Библиотека«Артефакт» (неизвестный) - страница 307

Утром 14 апреля мне показалось по некоторым признакам, что смерть решила вскоре дать ему покой, которого он от нее ждал. Я больше не отходил от него. «Если бы сегодня была хорошая погода!» — это последние слова, которые он был в силах пробормотать, и это единственное из его последних желаний, которое не могло быть исполнено. С этой минуты — только легкое пожатие руки, все более шумное дыхание, движения головы и взгляды, означавшие последнее прости… День угас, умолкли птицы; наступили сумерки. Его спокойное лицо со строгими чертами освещал теперь лишь слабый свет ночника. Дыхание его становилось все ровнее, все реже, все тише, и мне пришлось склониться над ним, чтобы увериться, что он уснул вечным сном, без малейшего содрогания и без всякой борьбы. Я закрыл ему глаза, поцеловал его и не покидал до тех пор, пока слуги, плача и читая молитвы, не одели его в костюм, в котором он пожелал покоиться вечным сном.

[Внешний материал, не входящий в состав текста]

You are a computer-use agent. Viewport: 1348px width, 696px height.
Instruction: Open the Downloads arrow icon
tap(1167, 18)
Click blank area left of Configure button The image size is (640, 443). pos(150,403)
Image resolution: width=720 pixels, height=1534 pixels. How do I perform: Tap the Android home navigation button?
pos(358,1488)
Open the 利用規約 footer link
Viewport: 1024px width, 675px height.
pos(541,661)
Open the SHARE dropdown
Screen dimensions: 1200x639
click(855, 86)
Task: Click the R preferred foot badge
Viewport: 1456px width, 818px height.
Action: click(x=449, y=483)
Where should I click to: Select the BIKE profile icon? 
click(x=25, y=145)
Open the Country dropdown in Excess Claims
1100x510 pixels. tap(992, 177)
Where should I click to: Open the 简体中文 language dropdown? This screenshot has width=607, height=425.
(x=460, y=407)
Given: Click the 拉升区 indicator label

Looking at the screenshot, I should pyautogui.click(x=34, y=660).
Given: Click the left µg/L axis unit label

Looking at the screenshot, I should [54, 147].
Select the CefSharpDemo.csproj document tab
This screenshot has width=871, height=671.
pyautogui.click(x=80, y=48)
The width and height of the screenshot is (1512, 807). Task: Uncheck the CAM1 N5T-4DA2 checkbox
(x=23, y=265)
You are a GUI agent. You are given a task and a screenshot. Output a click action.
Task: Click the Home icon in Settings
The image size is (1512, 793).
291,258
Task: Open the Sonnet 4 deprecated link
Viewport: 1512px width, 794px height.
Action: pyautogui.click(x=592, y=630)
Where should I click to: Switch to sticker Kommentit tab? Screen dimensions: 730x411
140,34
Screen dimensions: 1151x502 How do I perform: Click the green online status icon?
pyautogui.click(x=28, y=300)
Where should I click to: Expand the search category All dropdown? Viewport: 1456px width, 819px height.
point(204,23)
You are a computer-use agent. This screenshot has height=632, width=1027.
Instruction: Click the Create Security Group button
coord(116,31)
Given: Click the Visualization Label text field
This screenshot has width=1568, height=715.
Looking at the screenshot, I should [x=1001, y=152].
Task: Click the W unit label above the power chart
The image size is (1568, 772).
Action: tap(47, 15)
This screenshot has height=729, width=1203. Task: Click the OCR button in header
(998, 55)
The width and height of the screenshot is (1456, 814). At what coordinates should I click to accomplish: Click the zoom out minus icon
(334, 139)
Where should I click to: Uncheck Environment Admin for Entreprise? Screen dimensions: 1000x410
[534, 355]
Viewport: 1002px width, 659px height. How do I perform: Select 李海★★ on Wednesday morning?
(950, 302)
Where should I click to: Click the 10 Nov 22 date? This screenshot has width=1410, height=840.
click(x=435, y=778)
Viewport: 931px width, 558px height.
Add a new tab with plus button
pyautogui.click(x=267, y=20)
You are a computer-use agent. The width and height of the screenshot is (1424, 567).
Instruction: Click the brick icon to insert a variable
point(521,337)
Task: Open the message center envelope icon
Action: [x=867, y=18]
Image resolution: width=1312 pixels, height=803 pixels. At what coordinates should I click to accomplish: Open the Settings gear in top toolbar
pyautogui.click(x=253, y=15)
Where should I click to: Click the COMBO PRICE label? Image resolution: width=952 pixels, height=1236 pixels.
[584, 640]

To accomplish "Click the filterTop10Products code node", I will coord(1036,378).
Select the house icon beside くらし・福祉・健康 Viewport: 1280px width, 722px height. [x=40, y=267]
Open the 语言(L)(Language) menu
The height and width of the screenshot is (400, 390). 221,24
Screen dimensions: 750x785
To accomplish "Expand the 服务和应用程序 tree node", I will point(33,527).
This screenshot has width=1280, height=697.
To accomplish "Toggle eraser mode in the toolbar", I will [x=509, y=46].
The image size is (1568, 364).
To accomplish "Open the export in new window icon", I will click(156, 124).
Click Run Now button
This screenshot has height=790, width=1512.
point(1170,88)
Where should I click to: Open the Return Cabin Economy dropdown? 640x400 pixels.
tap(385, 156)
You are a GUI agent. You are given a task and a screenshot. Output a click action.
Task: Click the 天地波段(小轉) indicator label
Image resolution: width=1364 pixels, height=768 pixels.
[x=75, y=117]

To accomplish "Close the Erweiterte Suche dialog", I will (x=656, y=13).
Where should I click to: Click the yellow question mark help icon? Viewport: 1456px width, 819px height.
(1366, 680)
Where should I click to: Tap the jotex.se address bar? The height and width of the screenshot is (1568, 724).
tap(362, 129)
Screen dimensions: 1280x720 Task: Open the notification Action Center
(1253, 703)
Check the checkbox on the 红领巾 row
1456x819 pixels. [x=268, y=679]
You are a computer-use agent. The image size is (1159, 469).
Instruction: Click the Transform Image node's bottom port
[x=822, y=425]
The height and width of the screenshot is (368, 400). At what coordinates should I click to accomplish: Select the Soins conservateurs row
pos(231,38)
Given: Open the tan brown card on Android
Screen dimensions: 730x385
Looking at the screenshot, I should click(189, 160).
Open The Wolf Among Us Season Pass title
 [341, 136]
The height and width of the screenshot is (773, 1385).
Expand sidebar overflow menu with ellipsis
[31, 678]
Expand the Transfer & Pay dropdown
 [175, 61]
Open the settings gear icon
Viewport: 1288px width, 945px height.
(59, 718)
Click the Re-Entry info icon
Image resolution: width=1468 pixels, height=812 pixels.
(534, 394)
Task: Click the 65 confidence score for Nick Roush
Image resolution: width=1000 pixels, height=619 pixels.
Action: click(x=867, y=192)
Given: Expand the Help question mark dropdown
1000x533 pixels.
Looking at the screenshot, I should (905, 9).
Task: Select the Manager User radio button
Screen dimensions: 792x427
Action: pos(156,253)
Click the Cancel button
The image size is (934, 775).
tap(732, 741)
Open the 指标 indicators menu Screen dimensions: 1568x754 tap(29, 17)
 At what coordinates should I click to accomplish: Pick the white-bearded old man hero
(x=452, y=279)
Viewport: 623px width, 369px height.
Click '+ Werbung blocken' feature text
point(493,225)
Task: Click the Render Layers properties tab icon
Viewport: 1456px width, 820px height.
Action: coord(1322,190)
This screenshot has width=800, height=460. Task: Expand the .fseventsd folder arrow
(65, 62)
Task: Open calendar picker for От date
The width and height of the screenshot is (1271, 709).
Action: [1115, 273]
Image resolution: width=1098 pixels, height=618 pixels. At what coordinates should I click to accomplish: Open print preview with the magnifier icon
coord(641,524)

Вот как покинул мир этот бесценный человек. Невозможно представить себе смерть более простую, более спокойную, более благородную, более достойную того, чтобы служить поучительным примером для людей беспечных и слабых. Что касается меня, то я исполнил его волю: он появится рядом со своей женой. Друга моего отца, которого он более шестидесяти лет тому назад нашел на живописной дороге, окаймленной боярышником и маргаритками, я с благоговением похоронил там, где он пожелал, — среди друзей, под холмом из цветов…»
После смерти Тейлора и Ценена остался в живых только один свидетель молодости Дюма-отца — самый великий из них, Виктор Гюго. И он, в свою очередь, покинул мир в 1885 году. Дюма-сын не слишком скорбел о нем. Сначала этих двух людей разъединили неприятные воспоминания, потом — политика. Гюго верил в прогресс, в республику; Дюма — в упадок, в тщетность всех усилий. Театральное шествие от Триумфальной арки до Пантеона раздосадовало Дюма.
«Если бы произведения Виктора Гюго, — сказал он, — были враждебны республике, вместо того чтобы быть враждебными империи, стихи его от этого не стали бы хуже, зато ему не устроили бы национальных похорон… Если бы он жил возле Тронной площади, а не возле площади Звезды, его талант не оскудел бы, но его тело не провезли бы под Триумфальной аркой. На похоронах Мюссе, который тоже был великим поэтом, не набралось и тридцати человек…»
В Академии по поводу похорон Гюго велись долгие споры. Должен ли Максим дю Кан, тогдашний старейшина, произнести речь от имени академиков? Некоторые из них полагали, что ввиду политических взглядов Максима дю Кана лучше не рисковать — возможна враждебная демонстрация.